Over and over again.

I kept reading

HIGH definition
statute of limitations
it does not exist.

LOL.

Took me awhile to figure out you did not toss that into my salad bowl.

MS invades again.

Mary K. Mennenga said...

Try as it will always. By making adjustments so I'm still in control so no fate is set, unless or until I choose it.

Muffie said...

With each change I undergo, I find myself reassessing who I've become. Somewhere in that decrepit shell, there still remains the essence of ME,with all those hopes and dreams. I just need to do some digging to find it!
Peace,
Muff

ms. devi said...

This beautiful poem resonates so deeply with me.

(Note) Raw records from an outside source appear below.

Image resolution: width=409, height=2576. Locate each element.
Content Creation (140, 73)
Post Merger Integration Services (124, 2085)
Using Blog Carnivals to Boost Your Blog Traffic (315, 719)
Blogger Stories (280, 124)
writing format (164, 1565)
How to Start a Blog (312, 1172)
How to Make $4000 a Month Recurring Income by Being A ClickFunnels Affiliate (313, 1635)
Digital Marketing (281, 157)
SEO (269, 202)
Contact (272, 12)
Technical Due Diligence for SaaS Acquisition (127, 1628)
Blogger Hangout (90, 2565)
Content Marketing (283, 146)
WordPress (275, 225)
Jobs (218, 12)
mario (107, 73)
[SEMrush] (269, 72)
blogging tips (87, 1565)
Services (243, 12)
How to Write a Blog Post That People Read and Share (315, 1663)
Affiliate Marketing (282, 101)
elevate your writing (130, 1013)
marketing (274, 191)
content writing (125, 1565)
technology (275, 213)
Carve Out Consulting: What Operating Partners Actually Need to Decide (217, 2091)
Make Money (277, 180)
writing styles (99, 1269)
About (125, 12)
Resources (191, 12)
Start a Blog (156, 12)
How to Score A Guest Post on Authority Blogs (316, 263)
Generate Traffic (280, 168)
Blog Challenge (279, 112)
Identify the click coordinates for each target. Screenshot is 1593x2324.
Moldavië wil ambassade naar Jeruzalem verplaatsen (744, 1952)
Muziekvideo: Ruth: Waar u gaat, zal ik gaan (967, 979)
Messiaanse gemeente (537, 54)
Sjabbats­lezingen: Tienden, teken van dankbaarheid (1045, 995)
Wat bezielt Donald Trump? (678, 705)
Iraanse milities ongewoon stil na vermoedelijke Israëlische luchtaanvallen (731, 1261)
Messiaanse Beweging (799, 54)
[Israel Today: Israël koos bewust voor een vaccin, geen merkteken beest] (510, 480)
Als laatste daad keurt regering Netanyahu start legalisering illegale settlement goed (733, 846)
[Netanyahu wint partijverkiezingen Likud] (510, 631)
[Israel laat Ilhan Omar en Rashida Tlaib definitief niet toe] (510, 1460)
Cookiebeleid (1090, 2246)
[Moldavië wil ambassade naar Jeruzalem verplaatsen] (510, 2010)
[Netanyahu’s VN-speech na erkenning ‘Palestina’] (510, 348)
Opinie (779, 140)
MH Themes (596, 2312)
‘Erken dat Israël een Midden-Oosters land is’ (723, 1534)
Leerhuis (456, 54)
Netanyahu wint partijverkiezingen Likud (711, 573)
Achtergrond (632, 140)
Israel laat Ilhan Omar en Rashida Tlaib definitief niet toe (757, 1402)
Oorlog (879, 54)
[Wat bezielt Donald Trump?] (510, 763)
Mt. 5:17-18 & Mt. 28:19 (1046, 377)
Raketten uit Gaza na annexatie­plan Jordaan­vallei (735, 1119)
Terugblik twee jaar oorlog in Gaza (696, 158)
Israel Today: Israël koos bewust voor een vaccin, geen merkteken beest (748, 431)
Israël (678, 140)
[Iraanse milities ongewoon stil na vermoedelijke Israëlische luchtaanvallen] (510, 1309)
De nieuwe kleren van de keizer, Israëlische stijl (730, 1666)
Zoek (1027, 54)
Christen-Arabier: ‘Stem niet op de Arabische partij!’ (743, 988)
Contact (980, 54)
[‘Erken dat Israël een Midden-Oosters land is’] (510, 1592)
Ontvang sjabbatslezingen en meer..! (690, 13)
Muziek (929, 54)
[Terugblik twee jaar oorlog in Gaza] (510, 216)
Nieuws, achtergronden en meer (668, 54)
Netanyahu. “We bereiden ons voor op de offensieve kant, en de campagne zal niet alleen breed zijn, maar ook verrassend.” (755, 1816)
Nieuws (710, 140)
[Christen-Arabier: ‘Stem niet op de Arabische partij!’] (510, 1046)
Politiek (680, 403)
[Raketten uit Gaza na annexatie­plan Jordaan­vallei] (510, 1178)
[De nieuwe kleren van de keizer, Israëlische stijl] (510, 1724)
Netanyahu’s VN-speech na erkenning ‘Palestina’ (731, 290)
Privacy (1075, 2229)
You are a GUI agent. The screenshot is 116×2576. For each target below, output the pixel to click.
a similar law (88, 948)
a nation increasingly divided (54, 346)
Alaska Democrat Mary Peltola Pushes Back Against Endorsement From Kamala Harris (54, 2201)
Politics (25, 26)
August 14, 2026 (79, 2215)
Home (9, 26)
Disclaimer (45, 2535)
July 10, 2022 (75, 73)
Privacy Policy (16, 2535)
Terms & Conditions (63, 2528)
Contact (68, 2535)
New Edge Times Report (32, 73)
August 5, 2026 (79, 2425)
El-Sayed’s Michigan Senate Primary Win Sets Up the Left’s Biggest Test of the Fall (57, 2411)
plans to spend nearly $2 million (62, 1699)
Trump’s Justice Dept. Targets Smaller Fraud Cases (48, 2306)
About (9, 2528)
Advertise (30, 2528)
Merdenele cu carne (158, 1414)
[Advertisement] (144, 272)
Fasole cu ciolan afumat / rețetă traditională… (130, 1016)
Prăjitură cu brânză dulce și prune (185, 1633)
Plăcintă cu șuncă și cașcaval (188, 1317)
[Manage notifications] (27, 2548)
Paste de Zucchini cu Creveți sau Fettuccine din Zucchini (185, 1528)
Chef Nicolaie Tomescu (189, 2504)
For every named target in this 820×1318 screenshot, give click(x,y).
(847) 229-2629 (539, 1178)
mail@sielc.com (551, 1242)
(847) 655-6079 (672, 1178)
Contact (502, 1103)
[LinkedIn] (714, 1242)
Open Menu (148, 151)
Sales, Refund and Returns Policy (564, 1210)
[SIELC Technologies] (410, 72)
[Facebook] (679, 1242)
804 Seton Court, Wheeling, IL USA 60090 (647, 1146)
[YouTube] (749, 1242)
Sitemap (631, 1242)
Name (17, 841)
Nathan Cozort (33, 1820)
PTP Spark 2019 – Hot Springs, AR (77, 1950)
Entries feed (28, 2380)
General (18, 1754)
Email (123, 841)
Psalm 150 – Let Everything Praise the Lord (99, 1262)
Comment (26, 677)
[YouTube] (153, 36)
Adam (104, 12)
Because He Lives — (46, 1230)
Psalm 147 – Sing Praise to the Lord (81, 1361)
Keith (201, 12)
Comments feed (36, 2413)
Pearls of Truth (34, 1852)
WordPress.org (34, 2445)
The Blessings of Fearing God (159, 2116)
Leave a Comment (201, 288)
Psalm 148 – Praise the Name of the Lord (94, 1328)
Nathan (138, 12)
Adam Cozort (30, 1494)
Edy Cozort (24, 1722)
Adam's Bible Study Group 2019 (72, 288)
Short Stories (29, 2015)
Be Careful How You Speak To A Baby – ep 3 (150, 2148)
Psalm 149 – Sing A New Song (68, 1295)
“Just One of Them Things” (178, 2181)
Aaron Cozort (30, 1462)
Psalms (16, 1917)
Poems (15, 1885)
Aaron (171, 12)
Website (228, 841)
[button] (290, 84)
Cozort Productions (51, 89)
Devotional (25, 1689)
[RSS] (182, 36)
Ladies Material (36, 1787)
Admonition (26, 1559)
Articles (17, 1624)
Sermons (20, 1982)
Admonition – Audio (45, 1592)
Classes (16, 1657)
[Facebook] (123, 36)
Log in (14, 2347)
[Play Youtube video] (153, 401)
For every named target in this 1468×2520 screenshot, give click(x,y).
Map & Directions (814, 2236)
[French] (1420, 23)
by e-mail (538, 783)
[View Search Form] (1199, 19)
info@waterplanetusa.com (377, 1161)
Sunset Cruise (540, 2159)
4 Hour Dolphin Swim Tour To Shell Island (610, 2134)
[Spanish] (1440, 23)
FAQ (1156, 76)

May I adopt it as a prayer for myself and all of us? I don't have MS, but too often struggle with debilitating bouts of depression and fatigue syndrome that renders me imobile.
Thank you for this gift. A true prayerful treasure.

Peace Be With You said...

Gail, Karen, Sherry,Mary, Muff, and Ms. Devi,

This poem represents the person I want to be in dealing with this illness and with adversity in general. If I can get to this place, I can avoid feeling doomed by the creeping diminution of the life I used to have. Because, indeed, I can create, and have, a brand new life organized around different principles and capabilities. These poems and this blog are surely representative of that. All the new friends I have made through blogging are also an example of that. I have to admit, though, that I cannot always achieve such an elevated view of my new life. And that is what I address in my poem tomorrow.

Judy

PS Yes, Ms. Devi, you can adapt this as a prayer. I for one will be grateful for any prayers.